Stored records:
####

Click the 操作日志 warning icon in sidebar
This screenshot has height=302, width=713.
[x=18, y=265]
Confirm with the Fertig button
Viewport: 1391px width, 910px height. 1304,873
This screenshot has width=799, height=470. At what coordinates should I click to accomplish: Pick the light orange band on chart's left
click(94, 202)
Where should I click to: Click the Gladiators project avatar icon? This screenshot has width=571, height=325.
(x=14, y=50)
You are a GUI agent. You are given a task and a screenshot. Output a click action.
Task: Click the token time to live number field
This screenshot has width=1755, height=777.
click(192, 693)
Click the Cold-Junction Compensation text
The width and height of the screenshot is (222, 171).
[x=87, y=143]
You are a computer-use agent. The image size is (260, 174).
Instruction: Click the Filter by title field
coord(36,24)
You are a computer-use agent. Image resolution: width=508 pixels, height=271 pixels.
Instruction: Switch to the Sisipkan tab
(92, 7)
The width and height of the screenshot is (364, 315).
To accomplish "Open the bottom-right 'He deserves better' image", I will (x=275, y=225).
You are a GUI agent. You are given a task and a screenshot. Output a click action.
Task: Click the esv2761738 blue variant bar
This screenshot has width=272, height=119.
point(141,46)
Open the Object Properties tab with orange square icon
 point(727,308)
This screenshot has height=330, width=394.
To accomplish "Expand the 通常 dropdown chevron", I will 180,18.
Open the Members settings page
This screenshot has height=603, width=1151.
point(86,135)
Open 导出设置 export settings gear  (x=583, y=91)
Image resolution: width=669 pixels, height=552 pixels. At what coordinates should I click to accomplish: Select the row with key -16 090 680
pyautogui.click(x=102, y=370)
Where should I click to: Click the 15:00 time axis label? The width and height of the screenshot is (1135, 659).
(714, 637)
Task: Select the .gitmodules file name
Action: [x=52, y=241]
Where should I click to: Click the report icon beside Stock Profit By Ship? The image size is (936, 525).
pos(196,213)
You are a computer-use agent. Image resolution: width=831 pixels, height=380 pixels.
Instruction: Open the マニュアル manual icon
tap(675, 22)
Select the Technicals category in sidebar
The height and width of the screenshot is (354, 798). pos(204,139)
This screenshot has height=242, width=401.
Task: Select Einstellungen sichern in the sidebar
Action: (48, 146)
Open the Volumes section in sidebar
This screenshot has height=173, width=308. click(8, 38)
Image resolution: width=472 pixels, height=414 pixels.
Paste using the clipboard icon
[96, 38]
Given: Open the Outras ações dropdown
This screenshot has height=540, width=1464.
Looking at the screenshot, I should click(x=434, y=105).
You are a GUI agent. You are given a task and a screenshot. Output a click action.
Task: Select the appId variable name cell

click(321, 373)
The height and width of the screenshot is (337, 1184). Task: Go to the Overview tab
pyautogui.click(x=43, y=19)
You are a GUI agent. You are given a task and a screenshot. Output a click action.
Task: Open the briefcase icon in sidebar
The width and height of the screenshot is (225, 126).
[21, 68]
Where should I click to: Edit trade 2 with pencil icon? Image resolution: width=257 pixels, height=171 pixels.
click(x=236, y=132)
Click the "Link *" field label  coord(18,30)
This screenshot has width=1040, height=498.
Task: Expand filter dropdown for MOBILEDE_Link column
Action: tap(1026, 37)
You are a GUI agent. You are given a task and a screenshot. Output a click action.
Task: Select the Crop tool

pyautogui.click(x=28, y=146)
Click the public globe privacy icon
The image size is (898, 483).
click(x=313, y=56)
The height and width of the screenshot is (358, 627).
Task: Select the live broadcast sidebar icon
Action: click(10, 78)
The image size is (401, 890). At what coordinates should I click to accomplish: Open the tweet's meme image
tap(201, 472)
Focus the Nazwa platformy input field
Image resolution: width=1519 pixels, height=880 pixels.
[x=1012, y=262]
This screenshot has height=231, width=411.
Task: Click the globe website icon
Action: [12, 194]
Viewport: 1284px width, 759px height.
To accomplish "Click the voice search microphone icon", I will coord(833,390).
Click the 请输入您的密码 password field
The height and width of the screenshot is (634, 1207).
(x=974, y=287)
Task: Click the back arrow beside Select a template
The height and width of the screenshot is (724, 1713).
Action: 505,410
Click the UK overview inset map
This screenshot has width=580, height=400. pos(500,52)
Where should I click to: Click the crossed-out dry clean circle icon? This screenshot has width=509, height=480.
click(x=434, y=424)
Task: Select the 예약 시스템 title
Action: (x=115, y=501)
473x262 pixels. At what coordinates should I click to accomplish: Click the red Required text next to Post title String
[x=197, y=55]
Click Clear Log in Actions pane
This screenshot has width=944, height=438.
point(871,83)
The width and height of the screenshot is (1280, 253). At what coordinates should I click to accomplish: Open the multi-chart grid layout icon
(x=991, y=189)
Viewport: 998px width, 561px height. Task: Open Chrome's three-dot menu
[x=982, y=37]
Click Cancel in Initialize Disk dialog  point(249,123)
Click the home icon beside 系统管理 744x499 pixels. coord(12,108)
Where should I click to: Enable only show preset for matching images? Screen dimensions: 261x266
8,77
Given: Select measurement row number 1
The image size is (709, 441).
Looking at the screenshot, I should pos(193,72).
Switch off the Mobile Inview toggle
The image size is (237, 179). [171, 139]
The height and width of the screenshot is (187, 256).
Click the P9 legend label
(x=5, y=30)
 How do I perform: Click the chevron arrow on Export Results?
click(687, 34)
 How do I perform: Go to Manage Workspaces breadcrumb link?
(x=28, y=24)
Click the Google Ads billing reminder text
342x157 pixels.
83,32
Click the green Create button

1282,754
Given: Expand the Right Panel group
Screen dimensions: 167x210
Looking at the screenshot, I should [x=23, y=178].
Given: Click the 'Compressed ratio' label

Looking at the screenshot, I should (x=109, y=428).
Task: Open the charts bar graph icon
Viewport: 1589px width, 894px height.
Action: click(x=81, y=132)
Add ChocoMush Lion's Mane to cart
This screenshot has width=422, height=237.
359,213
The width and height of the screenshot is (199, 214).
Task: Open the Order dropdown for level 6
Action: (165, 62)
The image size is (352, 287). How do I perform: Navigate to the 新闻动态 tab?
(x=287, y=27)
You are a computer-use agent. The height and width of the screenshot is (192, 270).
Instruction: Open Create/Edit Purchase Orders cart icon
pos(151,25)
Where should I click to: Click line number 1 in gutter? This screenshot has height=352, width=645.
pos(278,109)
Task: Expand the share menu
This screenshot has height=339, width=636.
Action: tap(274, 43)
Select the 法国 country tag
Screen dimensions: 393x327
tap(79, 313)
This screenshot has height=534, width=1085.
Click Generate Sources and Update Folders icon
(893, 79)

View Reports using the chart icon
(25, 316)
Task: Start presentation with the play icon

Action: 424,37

####

**What the exercise asks:** What goes in the answer is the run of lines from the one holding "Select the 法国 country tag" to the end of the entries, reproduced exactly and with nothing else.

**Output of the exercise:**
Select the 法国 country tag
Screen dimensions: 393x327
tap(79, 313)
This screenshot has height=534, width=1085.
Click Generate Sources and Update Folders icon
(893, 79)

View Reports using the chart icon
(25, 316)
Task: Start presentation with the play icon

Action: 424,37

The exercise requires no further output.